Eliezer thinks that this is like orbital mechanics: we see an asteroid way out in the distance, we calculate its trajectory, we know from physics that it is going to destroy the Earth.

Why I’m skeptical of the prophecy

Orbital mechanics is very simple and well-understood. The situation with AI is complex and poorly understood.

What could a superintelligence really do? The prophets’ answer seems to be “pretty much anything.” Any sci-fi scenario you can imagine, like “diamondoid bacteria that infect all humans, then simultaneously release botulinum toxin.” In this view, as intelligence increases without limit, it approaches omnipotence. But this is not at all obvious to me.

The same view is behind the argument that all our prevention and countermeasures will fail: the AI will outsmart you, manipulate you, outmaneuver you, etc. As Scott Aaronson points out, this is a “fully general counterargument” to anything that might work.

When we think about Western empires or alien invasions, what makes one side superior is not raw intelligence, but the results of that intelligence compounded over time, in the form of science, technology, infrastructure, and wealth. Similarly, an unaided human is no match for most animals. AI, no matter how intelligent, will not start out with a compounding advantage.

Similarly, will we really have no ability to learn from mistakes? One of the prophets’ worries is “fast takeoff”, the idea that AI progress could go from ordinary to godlike literally overnight (perhaps through “recursive self-improvement”). But in reality, we seem to be seeing a “slow takeoff,” as some form of AI has arrived and we actually have time to talk and worry about it (even though Eliezer claims that fast takeoff has not yet been invalidated).

If some rogue AI were to plot against us, would it actually succeed on the first try? Even genius humans generally don’t succeed on the first try of everything they do. The prophets think that AI can deduce its way to victory—the same way they think they can deduce their way to predicting such outcomes.

Proceed, with caution

We always have to act, even in the face of uncertainty—even Knightian uncertainty.

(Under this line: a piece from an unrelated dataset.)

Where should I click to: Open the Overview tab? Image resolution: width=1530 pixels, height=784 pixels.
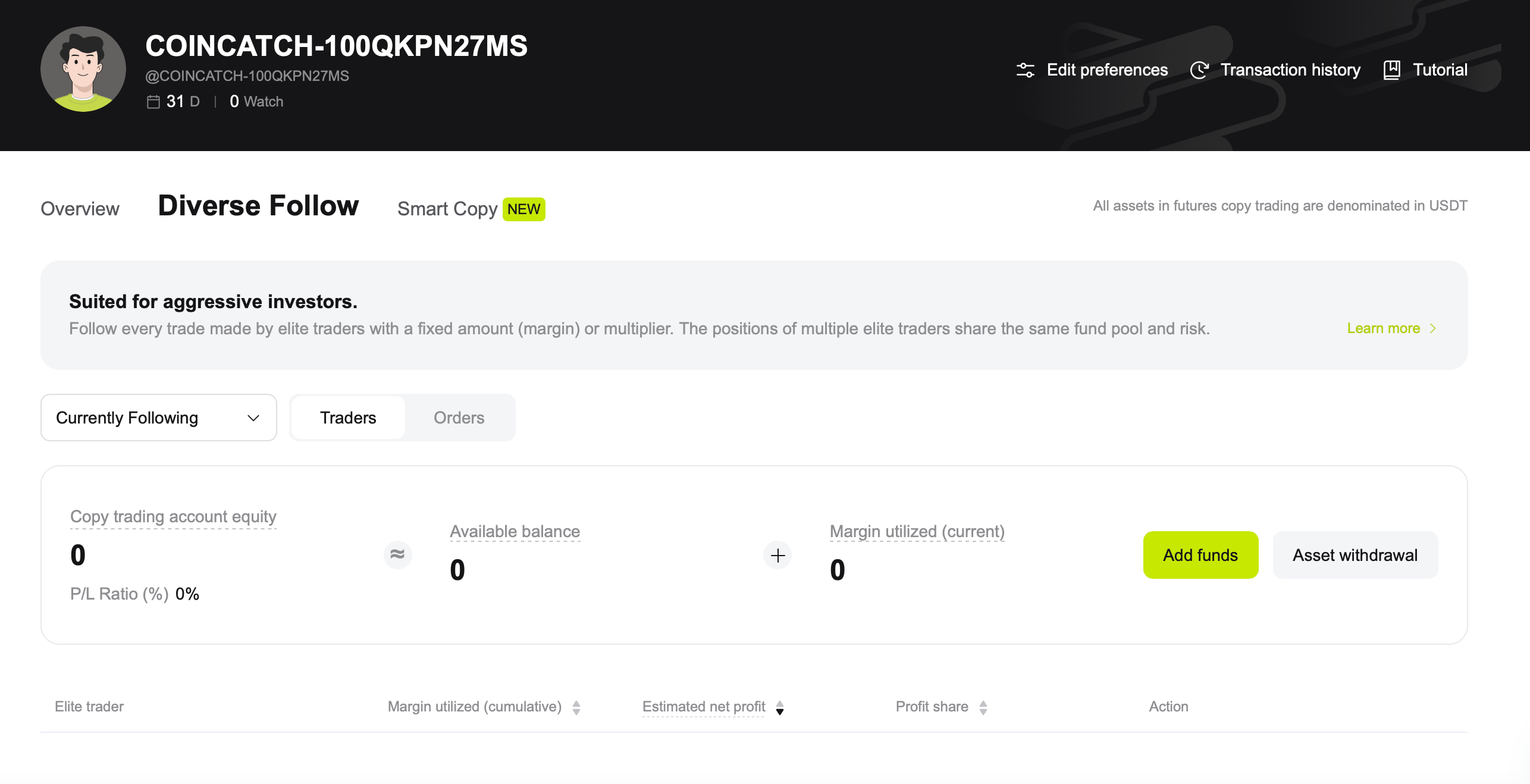80,209
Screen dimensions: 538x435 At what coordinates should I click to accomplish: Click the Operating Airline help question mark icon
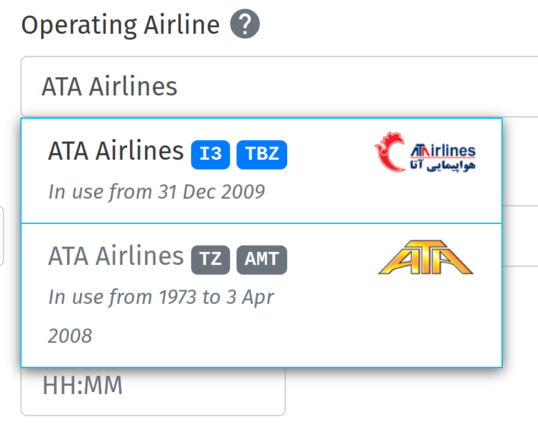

We also have to remember that the potential advantages of AI are as great as its risks. If it is as powerful as its worst critics fear, then it is also powerful enough to give us abundant clean energy, cheap manufacturing and construction, fast and safe transportation, and the cure for all disease. Remember that no matter what, we’re all going to die eventually, until and unless we cure aging itself.

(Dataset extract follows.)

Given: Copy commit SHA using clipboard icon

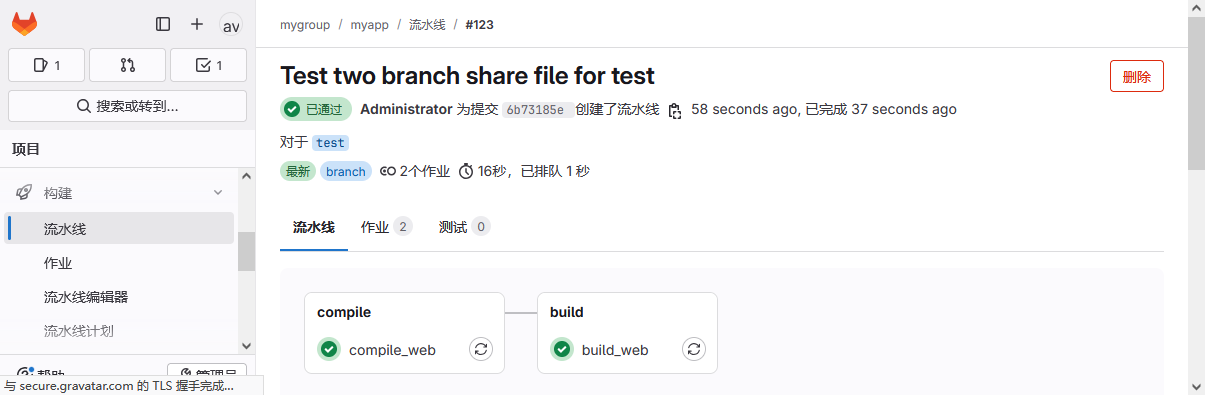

If we did see an alien fleet approaching us, would we try to hide? If they weren’t even on course for us, but were going to pass us by, would we stay silent, or call out to them? Personally, I would want to meet them and to learn from them. And yes, without some evidence of hostile intent on their part, I would risk our civilization to not pass up that defining moment.

Scott Aaronson defines someone’s “Faust parameter” as “the maximum probability they’d accept of an existential catastrophe in order that we should all learn the answers to all of humanity’s greatest questions,” adding “I confess that my Faust parameter might be as high as 0.02.” I sympathize.

None of the above means “damn the torpedoes, full speed ahead.” Testing and AI safety work are all valuable. It is good to occasionally hold an Asilomar conference. It’s good to think through the safety implications of new developments before even working on them, as Kevin Esvelt did for the gene drive. We can do “reform” vs. “orthodox” AI safety. (And note that OpenAI spent several months testing GPT-4 before its release.)

So, proceed with caution. But proceed.